::: Record extracts

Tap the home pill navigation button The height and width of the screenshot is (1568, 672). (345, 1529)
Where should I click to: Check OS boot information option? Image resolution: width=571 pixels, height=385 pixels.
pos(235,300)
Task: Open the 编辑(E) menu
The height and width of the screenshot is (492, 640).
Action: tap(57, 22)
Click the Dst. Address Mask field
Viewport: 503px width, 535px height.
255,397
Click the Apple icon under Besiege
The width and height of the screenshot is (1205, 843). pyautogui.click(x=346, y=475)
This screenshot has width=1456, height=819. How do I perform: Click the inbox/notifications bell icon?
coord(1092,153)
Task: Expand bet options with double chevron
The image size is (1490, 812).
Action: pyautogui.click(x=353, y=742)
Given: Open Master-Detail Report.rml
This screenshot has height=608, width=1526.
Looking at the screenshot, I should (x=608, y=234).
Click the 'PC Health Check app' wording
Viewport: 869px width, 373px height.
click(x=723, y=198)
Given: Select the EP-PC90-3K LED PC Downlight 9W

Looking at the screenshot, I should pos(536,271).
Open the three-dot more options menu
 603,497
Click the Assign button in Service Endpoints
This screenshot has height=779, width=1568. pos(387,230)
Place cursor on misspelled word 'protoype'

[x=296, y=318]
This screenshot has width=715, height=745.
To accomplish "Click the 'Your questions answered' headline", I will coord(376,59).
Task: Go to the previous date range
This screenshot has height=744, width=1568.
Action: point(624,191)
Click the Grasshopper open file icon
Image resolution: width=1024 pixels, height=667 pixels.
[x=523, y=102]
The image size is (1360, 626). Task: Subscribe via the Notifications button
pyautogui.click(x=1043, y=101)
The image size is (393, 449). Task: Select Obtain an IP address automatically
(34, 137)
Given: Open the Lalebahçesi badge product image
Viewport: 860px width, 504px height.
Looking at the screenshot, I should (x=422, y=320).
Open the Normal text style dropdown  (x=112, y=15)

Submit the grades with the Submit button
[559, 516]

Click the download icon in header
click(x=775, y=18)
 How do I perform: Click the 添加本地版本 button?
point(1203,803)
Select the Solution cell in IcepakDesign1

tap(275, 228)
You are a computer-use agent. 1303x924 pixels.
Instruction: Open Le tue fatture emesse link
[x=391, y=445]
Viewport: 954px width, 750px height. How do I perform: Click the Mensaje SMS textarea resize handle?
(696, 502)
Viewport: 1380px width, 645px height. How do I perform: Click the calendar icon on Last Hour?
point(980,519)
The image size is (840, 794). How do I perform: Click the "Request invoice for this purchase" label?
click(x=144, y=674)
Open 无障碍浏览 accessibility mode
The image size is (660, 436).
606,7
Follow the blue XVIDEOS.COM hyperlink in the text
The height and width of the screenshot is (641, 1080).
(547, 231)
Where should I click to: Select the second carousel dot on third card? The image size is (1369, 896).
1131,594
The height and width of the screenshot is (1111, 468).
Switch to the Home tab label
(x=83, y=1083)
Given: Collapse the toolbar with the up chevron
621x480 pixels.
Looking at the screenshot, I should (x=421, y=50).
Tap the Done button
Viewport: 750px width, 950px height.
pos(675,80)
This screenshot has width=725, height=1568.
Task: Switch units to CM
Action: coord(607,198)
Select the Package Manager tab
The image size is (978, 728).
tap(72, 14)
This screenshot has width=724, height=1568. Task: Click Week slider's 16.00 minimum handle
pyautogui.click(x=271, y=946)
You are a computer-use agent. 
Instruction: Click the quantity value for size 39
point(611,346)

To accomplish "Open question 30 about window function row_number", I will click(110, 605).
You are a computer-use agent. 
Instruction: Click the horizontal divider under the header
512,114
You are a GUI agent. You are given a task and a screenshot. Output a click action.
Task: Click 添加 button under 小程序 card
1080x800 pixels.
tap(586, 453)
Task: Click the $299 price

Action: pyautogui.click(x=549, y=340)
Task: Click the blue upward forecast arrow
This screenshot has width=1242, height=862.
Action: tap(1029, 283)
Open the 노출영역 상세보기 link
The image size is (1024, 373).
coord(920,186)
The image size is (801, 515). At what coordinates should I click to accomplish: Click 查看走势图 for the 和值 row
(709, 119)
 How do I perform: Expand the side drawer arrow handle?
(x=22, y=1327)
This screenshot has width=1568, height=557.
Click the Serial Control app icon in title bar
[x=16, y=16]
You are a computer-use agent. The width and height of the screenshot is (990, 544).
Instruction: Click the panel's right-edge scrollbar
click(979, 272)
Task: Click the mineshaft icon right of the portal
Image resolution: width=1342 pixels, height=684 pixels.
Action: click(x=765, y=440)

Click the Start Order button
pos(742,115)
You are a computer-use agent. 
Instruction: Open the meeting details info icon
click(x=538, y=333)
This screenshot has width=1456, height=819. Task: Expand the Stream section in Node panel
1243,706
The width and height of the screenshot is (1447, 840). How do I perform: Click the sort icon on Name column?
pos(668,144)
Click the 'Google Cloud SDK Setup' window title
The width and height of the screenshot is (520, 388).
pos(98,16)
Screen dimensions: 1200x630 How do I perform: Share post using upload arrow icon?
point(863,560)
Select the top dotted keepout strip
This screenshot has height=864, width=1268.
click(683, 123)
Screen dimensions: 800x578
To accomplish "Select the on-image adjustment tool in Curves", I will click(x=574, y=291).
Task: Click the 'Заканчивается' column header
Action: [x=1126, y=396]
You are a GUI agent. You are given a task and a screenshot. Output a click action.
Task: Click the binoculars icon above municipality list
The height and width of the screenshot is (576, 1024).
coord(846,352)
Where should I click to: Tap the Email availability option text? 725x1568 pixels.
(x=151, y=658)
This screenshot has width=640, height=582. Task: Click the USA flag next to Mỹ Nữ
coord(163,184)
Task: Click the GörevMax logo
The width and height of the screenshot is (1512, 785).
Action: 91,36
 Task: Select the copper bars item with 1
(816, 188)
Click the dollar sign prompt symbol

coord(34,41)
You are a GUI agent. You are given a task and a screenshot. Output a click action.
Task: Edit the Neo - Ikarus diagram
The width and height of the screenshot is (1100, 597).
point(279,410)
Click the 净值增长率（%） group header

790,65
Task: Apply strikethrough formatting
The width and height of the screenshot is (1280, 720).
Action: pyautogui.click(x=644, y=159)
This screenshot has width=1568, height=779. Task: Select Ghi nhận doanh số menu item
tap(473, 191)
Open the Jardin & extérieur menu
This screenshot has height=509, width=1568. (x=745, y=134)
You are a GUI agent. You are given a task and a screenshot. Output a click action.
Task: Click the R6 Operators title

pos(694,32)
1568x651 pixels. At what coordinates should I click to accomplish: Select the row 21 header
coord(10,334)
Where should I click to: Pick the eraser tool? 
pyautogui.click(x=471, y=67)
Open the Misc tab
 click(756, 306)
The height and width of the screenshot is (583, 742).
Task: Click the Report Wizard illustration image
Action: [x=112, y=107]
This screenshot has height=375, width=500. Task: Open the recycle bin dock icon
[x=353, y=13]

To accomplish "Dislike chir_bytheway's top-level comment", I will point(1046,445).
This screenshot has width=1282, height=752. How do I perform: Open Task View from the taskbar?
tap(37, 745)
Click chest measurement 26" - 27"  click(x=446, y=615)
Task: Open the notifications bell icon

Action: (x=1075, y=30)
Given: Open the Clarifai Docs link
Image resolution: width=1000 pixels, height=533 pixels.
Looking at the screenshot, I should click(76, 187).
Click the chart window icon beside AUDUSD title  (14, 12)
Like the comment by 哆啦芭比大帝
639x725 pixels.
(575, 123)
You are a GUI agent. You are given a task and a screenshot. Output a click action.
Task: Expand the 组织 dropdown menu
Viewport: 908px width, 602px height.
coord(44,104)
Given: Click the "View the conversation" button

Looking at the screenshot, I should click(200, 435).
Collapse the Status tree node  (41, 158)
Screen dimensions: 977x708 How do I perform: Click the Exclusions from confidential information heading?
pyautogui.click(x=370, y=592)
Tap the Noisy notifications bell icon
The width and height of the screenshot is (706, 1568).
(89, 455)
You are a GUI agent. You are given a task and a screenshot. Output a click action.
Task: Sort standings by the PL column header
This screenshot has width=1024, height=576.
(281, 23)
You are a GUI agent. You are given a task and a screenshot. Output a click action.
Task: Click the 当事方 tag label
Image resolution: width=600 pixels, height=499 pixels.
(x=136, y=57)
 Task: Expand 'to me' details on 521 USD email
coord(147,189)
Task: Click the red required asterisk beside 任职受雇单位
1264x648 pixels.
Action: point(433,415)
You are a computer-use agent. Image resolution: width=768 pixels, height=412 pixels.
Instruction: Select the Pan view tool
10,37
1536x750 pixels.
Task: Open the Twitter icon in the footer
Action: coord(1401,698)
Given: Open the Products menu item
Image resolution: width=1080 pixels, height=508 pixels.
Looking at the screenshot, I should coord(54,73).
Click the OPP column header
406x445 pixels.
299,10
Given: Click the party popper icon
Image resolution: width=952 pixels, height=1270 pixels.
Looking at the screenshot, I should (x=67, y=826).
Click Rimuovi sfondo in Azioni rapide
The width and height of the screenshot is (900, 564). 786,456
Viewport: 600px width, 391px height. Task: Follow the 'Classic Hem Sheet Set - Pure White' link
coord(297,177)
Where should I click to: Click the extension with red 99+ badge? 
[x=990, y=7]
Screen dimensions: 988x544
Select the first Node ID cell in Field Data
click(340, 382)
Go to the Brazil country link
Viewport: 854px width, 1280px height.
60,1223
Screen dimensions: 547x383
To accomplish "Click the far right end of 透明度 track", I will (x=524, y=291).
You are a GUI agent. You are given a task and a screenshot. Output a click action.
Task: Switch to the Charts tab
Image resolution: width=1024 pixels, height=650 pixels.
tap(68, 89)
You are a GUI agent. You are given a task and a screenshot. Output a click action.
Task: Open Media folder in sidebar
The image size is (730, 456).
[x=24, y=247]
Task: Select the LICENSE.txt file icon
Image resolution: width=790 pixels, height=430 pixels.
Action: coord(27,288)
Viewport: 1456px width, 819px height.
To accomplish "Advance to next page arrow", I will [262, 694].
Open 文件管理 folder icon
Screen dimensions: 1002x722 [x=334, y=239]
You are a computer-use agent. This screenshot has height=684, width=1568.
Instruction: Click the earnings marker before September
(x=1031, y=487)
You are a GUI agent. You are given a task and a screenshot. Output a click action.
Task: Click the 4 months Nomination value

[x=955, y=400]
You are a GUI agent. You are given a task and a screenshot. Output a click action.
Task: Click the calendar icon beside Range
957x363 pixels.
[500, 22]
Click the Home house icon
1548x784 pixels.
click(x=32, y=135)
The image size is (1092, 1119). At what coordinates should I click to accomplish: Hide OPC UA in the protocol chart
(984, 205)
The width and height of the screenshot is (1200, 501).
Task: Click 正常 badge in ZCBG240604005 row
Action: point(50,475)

::::::

- Your assignment -
Where the listing above has a line with "This screenshot has height=608, width=1526.", start there, and output every line exactly through the line with "The height and width of the screenshot is (1111, 468).", which is also included.

- Exercise answer -
This screenshot has height=608, width=1526.
Looking at the screenshot, I should (x=608, y=234).
Click the 'PC Health Check app' wording
Viewport: 869px width, 373px height.
click(x=723, y=198)
Given: Select the EP-PC90-3K LED PC Downlight 9W

Looking at the screenshot, I should pos(536,271).
Open the three-dot more options menu
 603,497
Click the Assign button in Service Endpoints
This screenshot has height=779, width=1568. pos(387,230)
Place cursor on misspelled word 'protoype'

[x=296, y=318]
This screenshot has width=715, height=745.
To accomplish "Click the 'Your questions answered' headline", I will coord(376,59).
Task: Go to the previous date range
This screenshot has height=744, width=1568.
Action: point(624,191)
Click the Grasshopper open file icon
Image resolution: width=1024 pixels, height=667 pixels.
[x=523, y=102]
The image size is (1360, 626). Task: Subscribe via the Notifications button
pyautogui.click(x=1043, y=101)
The image size is (393, 449). Task: Select Obtain an IP address automatically
(34, 137)
Given: Open the Lalebahçesi badge product image
Viewport: 860px width, 504px height.
Looking at the screenshot, I should (x=422, y=320).
Open the Normal text style dropdown  (x=112, y=15)

Submit the grades with the Submit button
[559, 516]

Click the download icon in header
click(x=775, y=18)
 How do I perform: Click the 添加本地版本 button?
point(1203,803)
Select the Solution cell in IcepakDesign1

tap(275, 228)
You are a computer-use agent. 1303x924 pixels.
Instruction: Open Le tue fatture emesse link
[x=391, y=445]
Viewport: 954px width, 750px height. How do I perform: Click the Mensaje SMS textarea resize handle?
(696, 502)
Viewport: 1380px width, 645px height. How do I perform: Click the calendar icon on Last Hour?
point(980,519)
The image size is (840, 794). How do I perform: Click the "Request invoice for this purchase" label?
click(x=144, y=674)
Open 无障碍浏览 accessibility mode
The image size is (660, 436).
606,7
Follow the blue XVIDEOS.COM hyperlink in the text
The height and width of the screenshot is (641, 1080).
(547, 231)
Where should I click to: Select the second carousel dot on third card? The image size is (1369, 896).
1131,594
The height and width of the screenshot is (1111, 468).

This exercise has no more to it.